Posted on Tuesday, August 29 @ 21:02:34 UTC by wyldwynd

  The specific date of birth of Lao Tzu is unknown. Legends vary, but scholars place his birth between 600 and 300 B.C.E. Lao Tzu is attributed with the writing of the "Tao-Te Ching," (tao-meaning the way of all life, te-meaning the fit use of life by men, and ching-meaning text or classic). Lao Tzu was not his real name, but an honorific given the sage, meaning "Old Master."

  Lao Tzu's wise counsel attracted followers, but he refused to set his ideas down in writing. He believed that written words might solidify into formal dogma. Lao Tzu wanted his philosophy to remain a natural way to live life with goodness, serenity and respect. Lao Tzu laid down no rigid code of behavior. He believed a person's conduct should be governed by instinct and conscience.

  Lao Tzu believed that human life, like everything else in the universe, is constantly influenced by outside forces. He believed "simplicity" to be the key to truth and freedom. Lao Tzu encouraged his followers to observe, and seek to understand the laws of nature; to develop intuition and build up personal power; and to use that power to lead life with love, and without force.

  Legend says that in the end Lao Tzu, saddened by the evil of men, set off into the desert on a water buffalo leaving civilization behind. When he arrived at the final gate at the great wall protecting the kingdom, the gatekeeper persuaded him to record the principles of his philosophy for posterity.

The following selections are from the Tao Ching, (The Book of Changes).
   The Tao that can be trodden is not the enduring and unchanging Tao. The name that can be named is not the enduring and unchanging name.
   Having no name, it is the Originator of heaven and earth; having a name, it is the Mother of all things.

Always without desire we must be found,
If its deep mystery we would sound;
But if desire always within us be,
Its outer fringe is all that we shall see.
   Under these two aspects, it is really the same; but as development takes place, it receives the different names. Together we call them the Mystery. Where the Mystery is the deepest is the gate of all that is subtle and wonderful.

   All in the world know the beauty of the beautiful, and in doing this they have the idea of ugliness; they all know the skill of the skillful, and in doing this they have the idea of what the want of skill is.
   So it is that existence and non-existence give birth the one to the idea of the other; that difficulty and ease produce the through the one the idea of the other; that the ideas of height and lowness arise from the contrast of the one with the other; that the musical notes and tones become harmonious through the relation of one with another; and that being before and behind give the idea of one following the other.
   Therefore the sage manages affairs without doing anything, and conveys his instructions without the use of speech.
   All things spring up, and there is not one which declines to show itself; they grow, and there is no claim made for their ownership; they go through their processes, and there is no expectation. The work is accomplished, and there is no resting in it.
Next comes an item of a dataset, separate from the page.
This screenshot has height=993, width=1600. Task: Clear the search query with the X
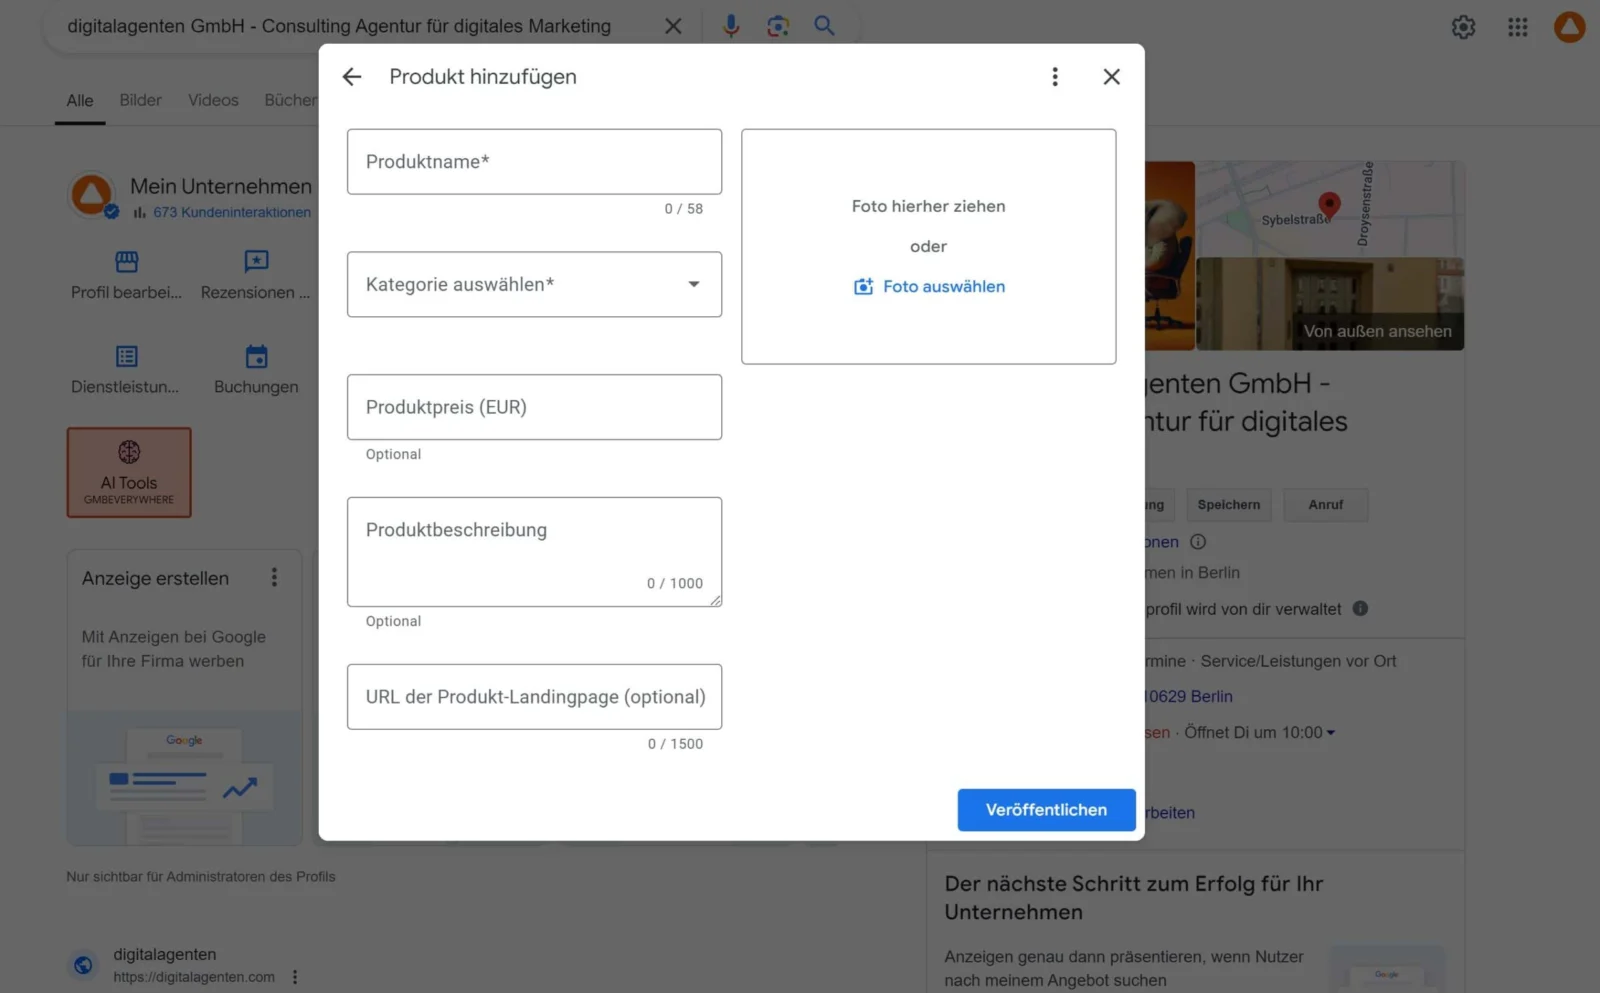click(673, 26)
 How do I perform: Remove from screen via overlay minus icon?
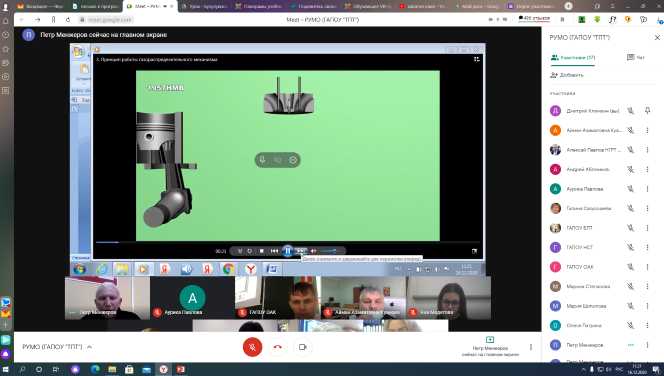(293, 160)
   Heaven and earth do not act from any wish to be benevolent; they deal with all things as the dogs of the grass are dealt with. The sages do not act from any wish to be benevolent; they deal with the people as the dogs of the grass are dealt with. . . .

   Heaven is long-enduring and earth continues long. The reason why heaven and earth are able to endure and continue thus long is because they do not live of, or for, themselves. This is how they are able to continue and endure.
   Therefore, the sage puts his own person last, and yet it is found in the foremost place; he treats his person as if it were foreign to him, and yet that person is preserved. Is it not because he has no personal and private ends, that therefore such ends are realized?

   The highest excellence is like that of water. The excellence of water appears in its benefiting all things, and in its occupying, without striving, the low place which all men dislike. Hence it is near to the Tao.
   The excellence of a residence is in the suitability of the place; that of the mind is in the stillness of the abyss; that of relationships is in their being with the virtuous; that of government is in its securing good order; that of the conduct of affairs is in its ability; and that of any movement is its timeliness. And when one with the highest excellence does not strive against his low position, no-one finds fault with him.

   It is better to leave a vessel unfilled, than to attempt to carry it when it is full. If you keep feeling a point that has been sharpened, the point cannot long remain sharp.
   When gold and jade fill the hall, their possessor cannot keep them safe. When wealth and honors lead to arrogance, this brings its evil on itself. When the work is done, and one's name is becoming distinguished, to withdraw into obscurity is the way of Heaven.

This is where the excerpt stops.